CS计算机代考程序代写 RISC-V data structure file system algorithm Virtual Machines

Virtual Machines

Lecture 21
CS 111: Operating System Principles

Virtual Machines
1.0.0

Jon Eyolfson
May 27, 2021

This work is licensed under a Creative Commons Attribution-ShareAlike 4.0 International License

cba

http://creativecommons.org/licenses/by-sa/4.0/

Virtual Machines Abstract an Entire Machine

Goal: run multiple operating systems on a single machine
Each OS believes they’re the only one running

We used it for our Labs to make sure we all had the same environment
It was a full Linux install with all the software you needed

The Host Has Direct Control Over the Hardware

The hypervisor or virtual machine manager (VMM) controls virtual machines
Creation, management, isolation (which hardware is it able to access)

There are two kinds of hypervisors: type 1 and type 2
Type 1: bare metal hypervisor, it runs directly on the host’s hardware

Requires special hardware support
Type 2: hosted hypervisor, it simulates a hypervisor and runs as an application

Slower, but does not require any special hardware

A guest sees it’s own virtual copy of the host

(a) Is a Typical Machine (b) Shows One Machine Running 3 Kernels

Virtual Machines are Not Emulation

Emulation is typically used to translate one ISA to another
e.g. x86_64 to ARM/RISC-V

Our guest operating system executes instructions directly using the same ISA
Otherwise translating instructions is typically slow

It’s OK for some uses, such as a Nintendo Entertainment System (NES) emulator

A virtual machine could use emulation to run a virtual machine for a different ISA
Performance would suffer greatly

Virtual Machines Enable Pause and Play

Much like our kernel can pause a process, a hypervisor can pause an OS

The hypervisor needs to context switch between virtual machines
It’ll save the current state and restores it later

We could also move it around, exactly like a process

Virtual Machines Provide Protection Through Isolation

The guests are isolated from each other, and the host

The hypervisor and set limits on: CPU time, memory, network bandwidth, etc.
A compromised guest only has access to it’s own virtualized hardware

You can easily roll back the infected virtual machine, or remove it

Virtual Machines Also Help Consolidation

In data centers there’s many servers running, often not making use of all resources
Servers with different purposes could be sharing the same hardware

Instead of having lightly used physical systems, make them virtual machines
Run as many on a single machine as possible

A Virtual CPU (VCPU) Is the Key Abstraction

For processes, part of the process control block (PCB) acted as a virtual CPU
It doesn’t virtualize all parts of the CPU, just enough for user-mode processes

The VCPU is a data structure that stores the state of the CPU
The hypervisor saves this when the guest isn’t running

When the virtual machine resumes, like the PCB, it loads the data and resumes

The Guest Still Uses User and Kernel Modes

There are no changes to the guest operating systems
A Linux kernel still uses privileged instructions

Recall on x86_64 user mode is ring 3, kernel mode is ring 0
A hardware hypervisor (type 1) is ring -1, letting it control the guest

For type 2 hypervisors, the host has to create a virtual kernel and user mode

One Strategy is to Trap-and-Emulate

For type 2 hypervisors the guest runs on the host in user mode
Any privileged instructions generate a trap (wrong mode)
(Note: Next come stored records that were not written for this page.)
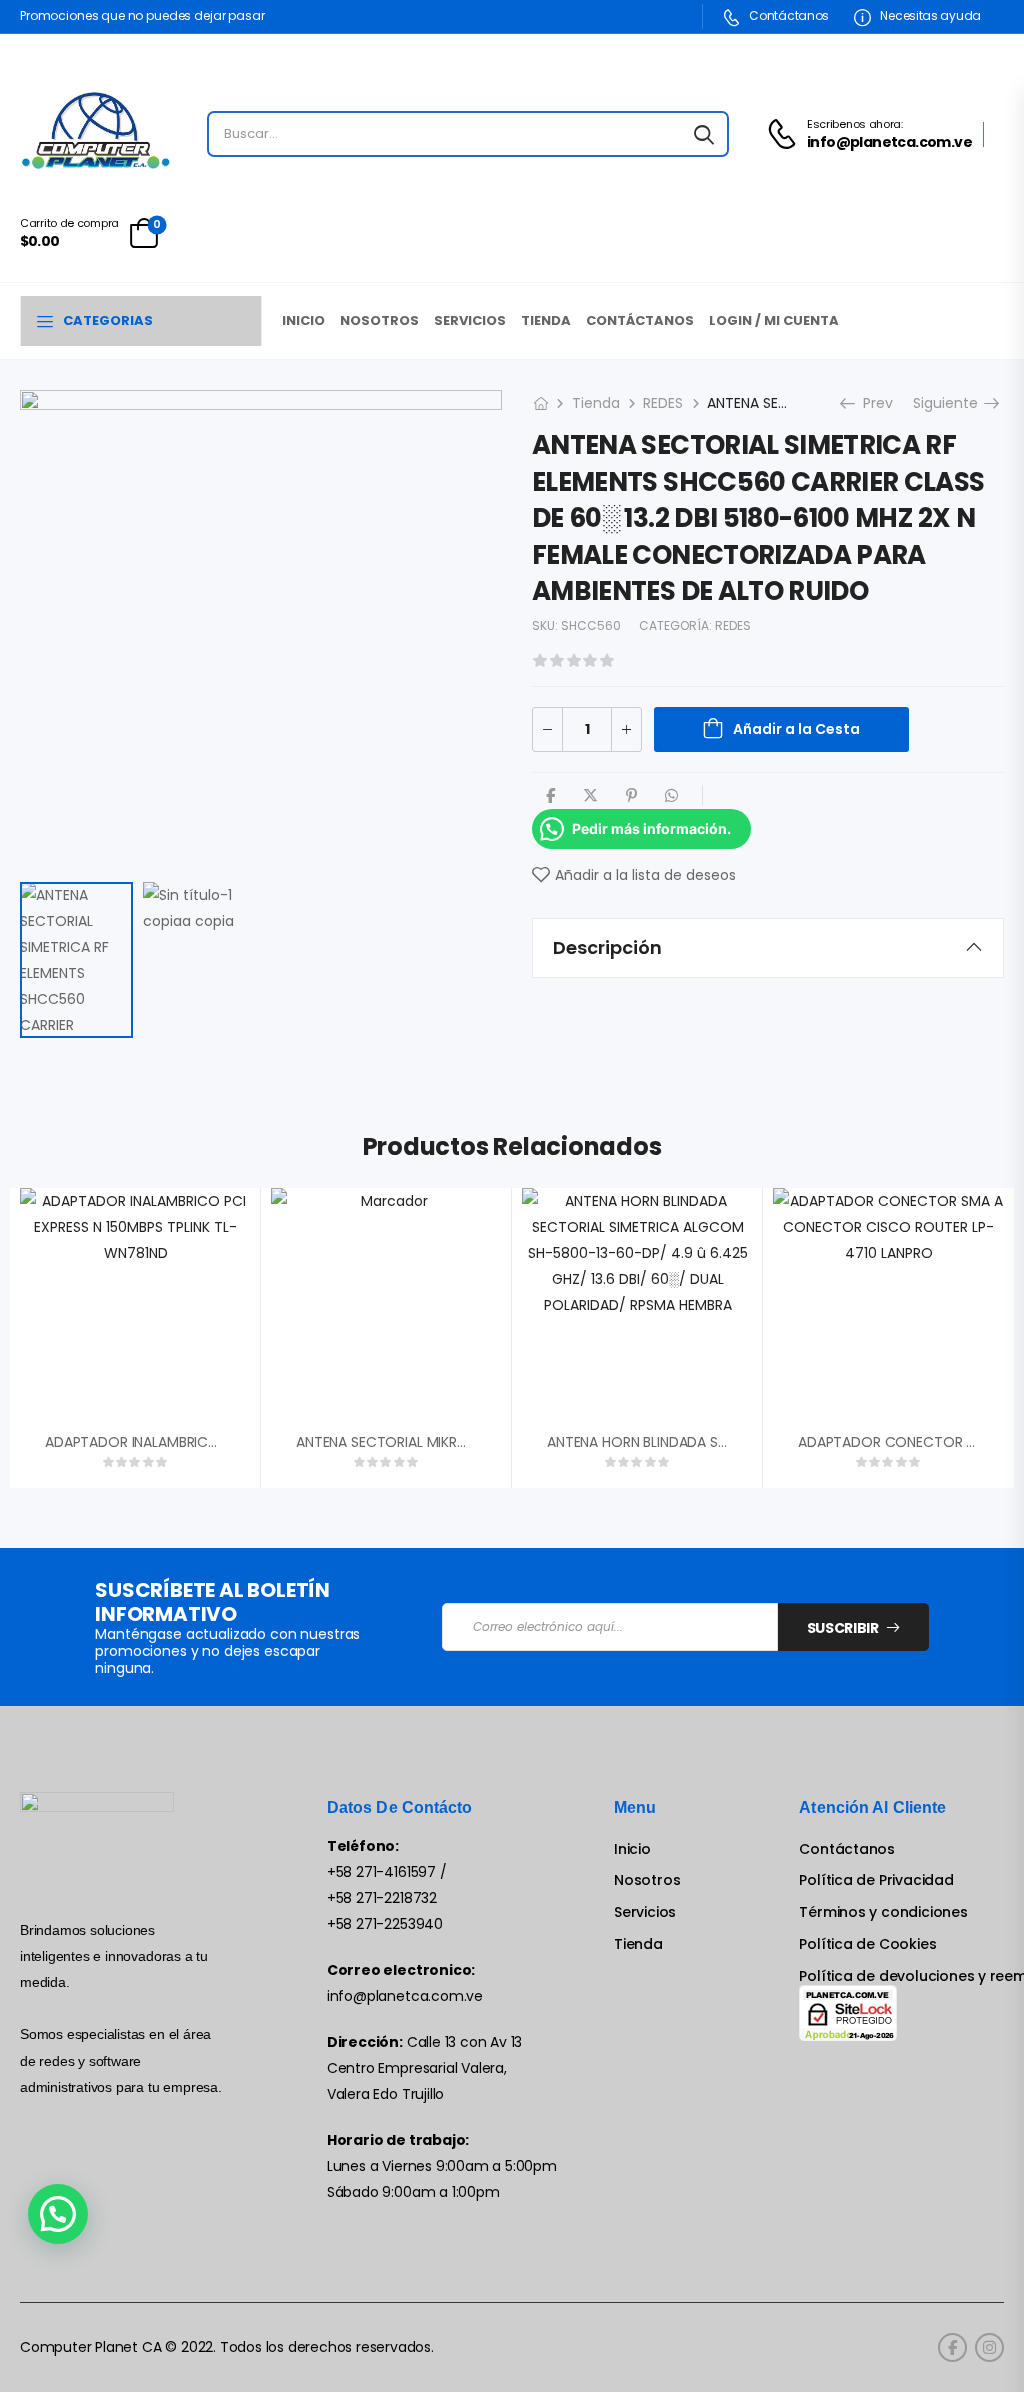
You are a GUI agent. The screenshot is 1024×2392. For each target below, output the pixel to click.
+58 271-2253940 (385, 1924)
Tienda (546, 320)
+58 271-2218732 (382, 1898)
The hypervisor should explicitly handle this error
Emulate (or simulate) the operation for the guest and resume it

This will slow down the otherwise native execution

Trap-and-Emulate Visually

Trap-and-Emulate Does Not Always Work

Some CPUs are not clear between privileged and non-privileged instructions
This includes x86_64, virtual machines didn’t exist in the 1970s

One example is the popf instruction, it loads the flags register from the stack
It behaves differently for both kernel and user mode

It does not generate a trap, so you can’t trap-and-emulate
These special instructions need another approach

Special Instructions Need Binary Translation

If the guest VCPU is in user mode, we can run instructions natively
in kernel mode, the hypervisor inspects every instruction before execution

Special instructions need to be translated to instructions with the same effect
Regular instructions can run natively

The kernel uses a CPU instruction to switch from user to kernel mode
The hypervisor can handle that using normal trap-and-emulate

Overall performance for type 2 hypervisors suffer, but they’re adequate

Binary Translation Visually

One More Hardware Rescue

In 2005 Intel introduced virtualization as VT-x and in 2006 AMD did as AMD-V
Intel’s codename Vanderpool, published as Virtual Machine Extensions (VMX)
AMD’s codename Pacifica, published as Secure Virtual Machine (SVM)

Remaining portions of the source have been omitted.